My problem is once I add the /portfolio/ directory, whenever I try to visit the original /portfolio page, a trailing slash is automatically added and it links to the directory itself.
I've tried countless options, one being a rewrite of /portfolio/ to /portfolio, however this creates an infinite loop.

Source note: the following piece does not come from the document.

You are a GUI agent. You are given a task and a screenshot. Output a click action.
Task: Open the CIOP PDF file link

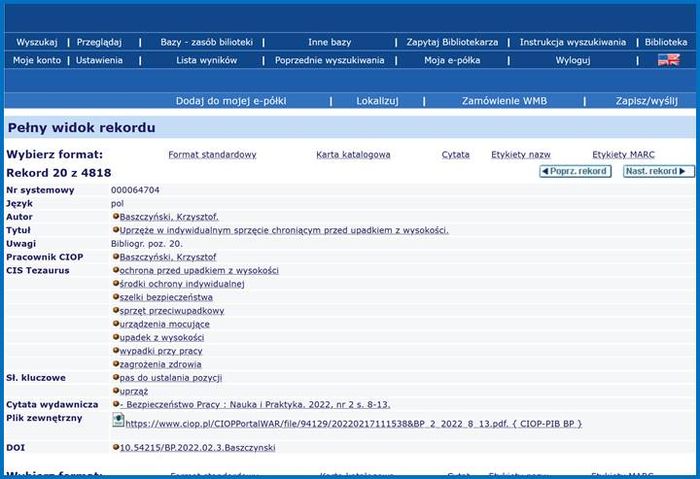350,424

I also tried "DirectorySlash Off" but that only removed the trailing slash while being inside the directory, it didn't revert access to the original /portfolio page.
Ultimately, I would like to keep my /portfolio page as-is, linking to pages inside the directory like so /portfolio/example and if either /portfolio or /portfolio/ is accessed it will result in showing the same page which is outside of the directory without Google thinking it is duplicate content.

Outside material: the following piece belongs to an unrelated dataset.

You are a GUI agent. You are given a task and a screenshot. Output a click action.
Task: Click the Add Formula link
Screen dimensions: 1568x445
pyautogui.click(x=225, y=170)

A similar question exists here:
.htaccess rewriting url to page or directory though this still resulted in an infinite loop for me for some reason, I'm guess it has something to do with the hidden extensions.
Here's my htaccess-
RewriteEngine On
# HTML to PHP
RemoveHandler .html .htm
AddType application/x-httpd-php .htm .html
# Hide extension
RewriteCond %{REQUEST_FILENAME} !-d
RewriteCond %{REQUEST_FILENAME}\.html -f
RewriteRule ^(.*)$ $1.html
# Force WWW
RewriteCond %{HTTP_HOST} ^mydomain\.net
RewriteRule ^(.*)$ http://www.mydomain.net/$1 [R=301,L]
# Blog Subdomain
RewriteCond %{HTTP_HOST} ^blog.mydomain.net$
RewriteRule ^(.*)$ http://www.mydomain.net/blog/$1 [R=301,L]
I know it's not a great idea having a directory with the same name as a static page, but I really would rather not alter the existing page and lose the Google sitelink, so a clean and proper way to handle this would be a help.
There are two things going "wrong" here, and two ways to fix it.
The first is that apache "figures out" that there is a directory by the name of "portfolio" before the rewrite conditions are applied. That means that the rewrite conditions are receiving "portfolio/" instead of "portfolio".
Second, the "!-d" rule is specifically avoiding the rewrite that you want to make if there is in fact a directory by that name
Solution 1: Manually re-route requests for the portfolio directory to remove the slash.
# Manually re-route portfolio/ requests to portfolio
RewriteCond %{REQUEST_FILENAME} portfolio/$
RewriteRule ^(.*)/$ $1
# Hide extension
RewriteCond %{REQUEST_FILENAME}\.html -f
RewriteRule ^(.*)$ $1.html
Note the removal of the "!-d" condition.
The downside to this is that you are having to hard-code the "portfolio" edge case directly into the rewrite rules, and will still result in the browser being first redirected to portfolio/
Solution 2: Set DirectorySlash Off and remove directory exists test
# Disable Automatic Directory detection
DirectorySlash Off
# Hide extension
RewriteCond %{REQUEST_FILENAME}\.html -f
RewriteRule ^(.*)$ $1.html
Setting DirectorySlash Off would fix this issue the best, but may break other parts of your site where you actually want the auto DirectorySlash. Best of Luck, and I hope this helps.
Note when testing solution 2, your browser may remember the redirect of "portfolio" to "portfolio/" and perform the redirect before it even sends the request to the server. Be sure to test in a cache-clear, clean environment for best results.